─── Records for processing
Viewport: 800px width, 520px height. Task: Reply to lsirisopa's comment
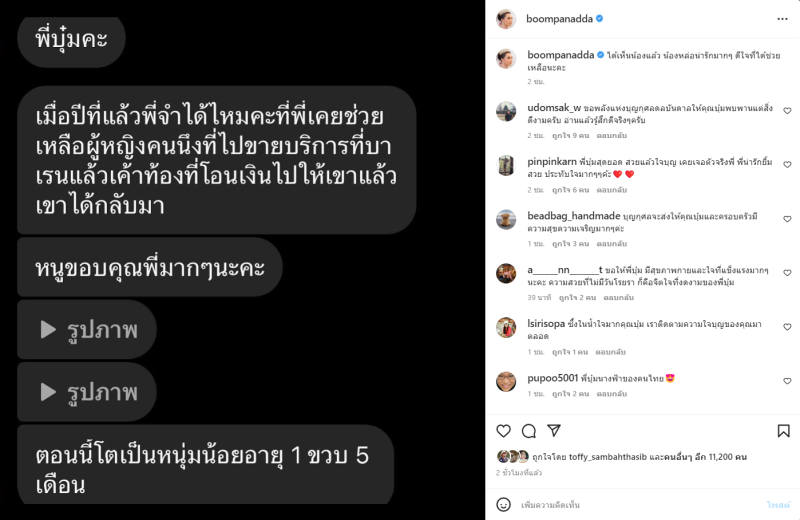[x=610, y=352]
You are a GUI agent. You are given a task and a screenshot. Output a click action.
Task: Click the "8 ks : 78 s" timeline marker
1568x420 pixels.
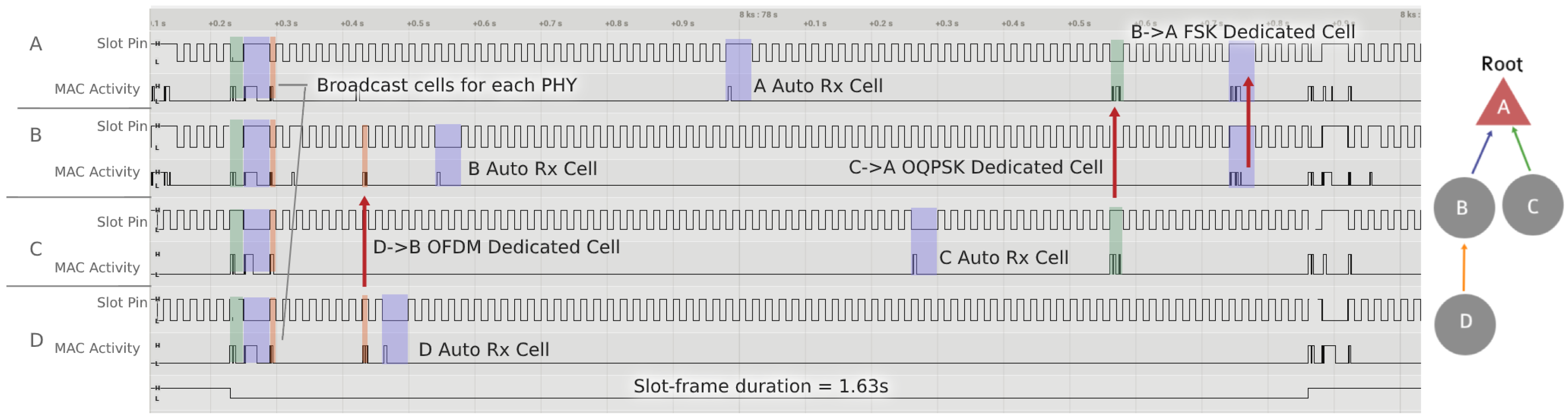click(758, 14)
──────
Task objective. Reproduce all entries exactly. Pictures do not belong in the copy.

Completed exercise.
Viewport: 800px width, 520px height. Task: Reply to lsirisopa's comment
[x=610, y=352]
You are a GUI agent. You are given a task and a screenshot. Output a click action.
Task: Click the "8 ks : 78 s" timeline marker
1568x420 pixels.
click(758, 14)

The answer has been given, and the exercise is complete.